__AUSGEWÄHLTER TEXTAUSZUG__.
„Krimi am Holzberg“ titelte MDR Sachsen Radio am 7. August. Zwei Tage zuvor hatte sich Ministerpräsident Michael Kretschmer persönlich eingeschaltet. Nun gibt es tatsächlich erste wirkliche Fortschritte bei der Rettung des „Natur-und Kletterparadieses Holzberg“ im Landkreis Leipzig. Das Allerwichtigste: Seit den Morgenstunden des 7. August steht am Holzberg endlich die Wasserpumpe still.

__AUFGABENSTELLUNG__. Setze den Text über den Holzberg im Anschluss an seinen letzten Satz fort. Die Daten stehen in keinem Zusammenhang mit dem Text über den Holzberg.

__EXTRAHIERTE DATEN__.
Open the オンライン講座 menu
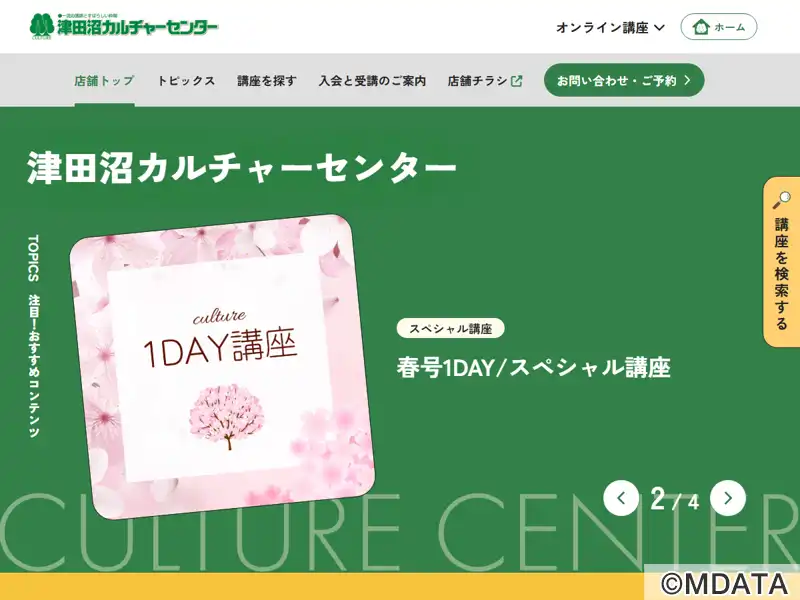Viewport: 800px width, 600px height. [611, 28]
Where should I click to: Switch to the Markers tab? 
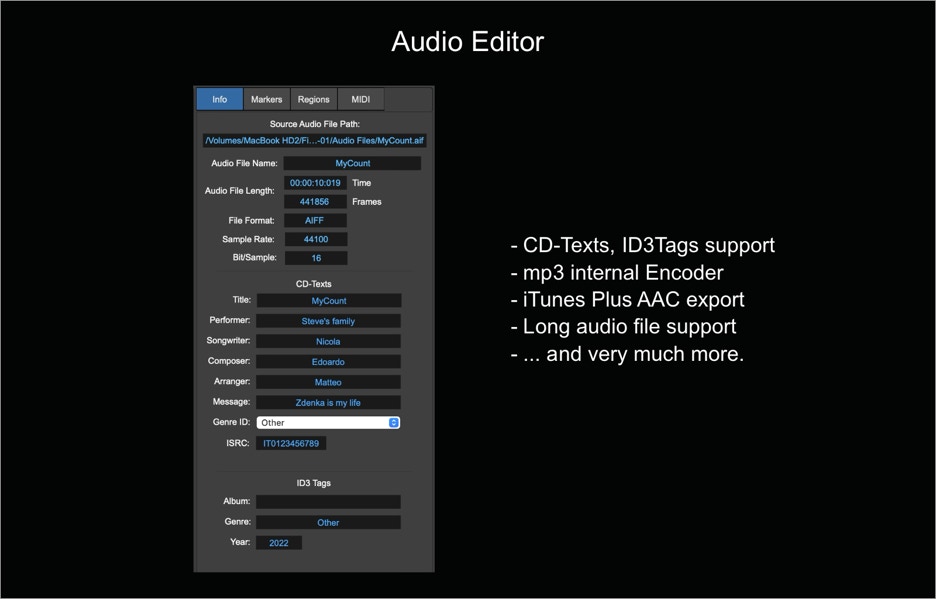(x=266, y=99)
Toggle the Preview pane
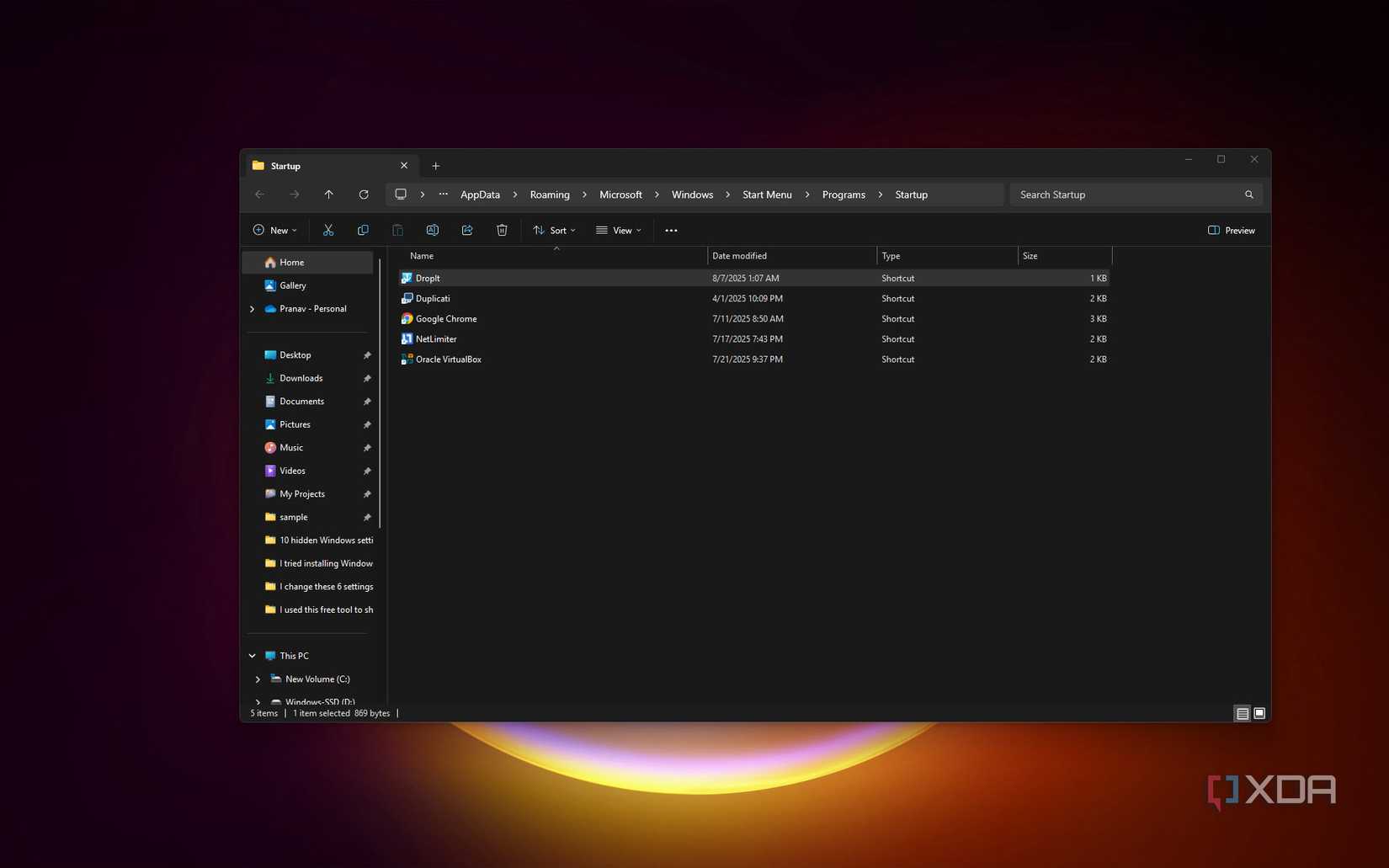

__ERGEBNIS DER AUFGABE__.
Das permanente Abpumpen über einen Zeitraum von mindestens 18 Monaten hinweg hatte zu einer Absenkung des Wasserspiegels um mehr als einen Meter geführt. Dadurch sind fast zwei Drittel der für den natürlichen Lebensraum im Holzberg existenziell notwendigen Flachwasserzone vorsätzlich trockengelegt worden, zieht die Bürgerinitiative Böhlitz Bilanz für den rücksichtslosen Versuch der Firma KAFRIL, das über 20 Jahre entstandene wertvolle Wasserbiotop trockenzulegen und die Grundlage zu schaffen, den einstigen Steinbruch mit Schutt zu verfüllen.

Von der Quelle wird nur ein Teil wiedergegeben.